El Presidente Calderón ha hecho un llamado a la ciudadanía: necesitamos una Revolución Pacífica.
Y no me parece nada despreciable su idea. Muchas personas lo hemos venido pensando.
Yo estoy a favor de la Revolución Pacífica, la cuestión es cómo.
¿Será lo mismo, pero no igual, la Revolución Pacífica que la Resistencia Pacífica? La Resistencia Pacífica con la cual se logró la independencia de la India, ¿podría ser útil en México? ¿De qué nos estaríamos independizando?
Para empezar se me ocurre, hay que independizarnos del sistema poílítico mexicano, que incluye el esquema económico que le mantiene engrasado. ¿Me pregunto que pasará si abiertamente decidimos no pagar impuestos a menos que nos digan en qué van a usar cada peso? Y si no lo usan en lo que nos dicen, pues ya está...que nos lo regresen. Finalmente es lo que hace Hacienda cuando hay sub ejercicio de los recursos públicos.
Luego cada grupo vulnerado por este sistema de cuarta (recordemos que nuevamente estamos en la lista de los ilustres países más corruptos del mundo) hará lo propio.

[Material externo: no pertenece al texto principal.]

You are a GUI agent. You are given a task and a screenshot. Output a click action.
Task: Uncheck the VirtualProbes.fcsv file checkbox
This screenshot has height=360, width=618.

Por ejemplo, digamos, las mujeres, que somos más de la mitad de la población. ¿Que pasaría si las mujeres decidimos ponernos en huelga? Cada una portará en su antebrazo una pañoleta o listón grueso de color morado para manifestar que está en huelga hasta que el Estado Mexicano no aplique la Ley de Acceso para las Mujeres a una Vida Libre de Violencia, sin excusas.
Así que si en tu ciudad, en tu comunidad, el Ministerio Público protege más a los agresores de mujeres, niñas y niños que a las víctimas o a las y los defensores que les acompañan, pues ya puedes usar tu listón y determinar cómo haces para llamar a la huelga a otras mujeres.
Y así como las Madres de Mayo en Argentina hicieron ver a los gobernantes y al mundo entero que ese grupo de mujeres no estaba de acuerdo en seguir creyendo en discursos y excusas, nosotras, las mexicanas, podemos exigir que se respeten y apliquen las leyes, pero con hechos y no con promesas.
Nosotras, las mexicanas, acordemos y comprometámonos en ser actoras de esta Revolución Pacífica cuya meta será solamente la transformación de nuestro país: el buen funcionamiento de las instituciones públicas...sin excusas; el uso de los puestos de servidores públicos con sueldos sensibles a la situación del país, sin ostentaciones ni privilegios...sin excusas.
Yo me sumo y si, me asumo revolucionaria. Así que desde ahora empezaré a convocar a la Revolución Pacífica.
¿Que pasará si las mujeres dejamos de hacer todo aquello que nos han dicho que debemos hacer por amor? Como cuidar a los esposos y a las y los hijos, a las personas ancianas, enfermas o discapacitadas? ¿Que pasará si dejamos de hacer de comer y limpiar la casa a menos que se nos pague? ¿Que pasará si las mujeres nos ponemos de pie?
Qué pasará si decidimos gritar firmemente: YA BASTA de excusas.
Hoy que se acabó la Navidad, me resuena en el alma aquello de "Por sus obras les conoceréis". Así que podemos ya hacerles saber a los y las políticas que solo votaremos por aquellas personas que representen, respeten y cumplan con lo que la ciudadanía les exigimos.
¿Se podrá? ¿Cuántos hombres y mujeres se sumarán? Tal vez así, sumándonos evitaremos sumirnos, como dice Galeano. ¿Se podrá?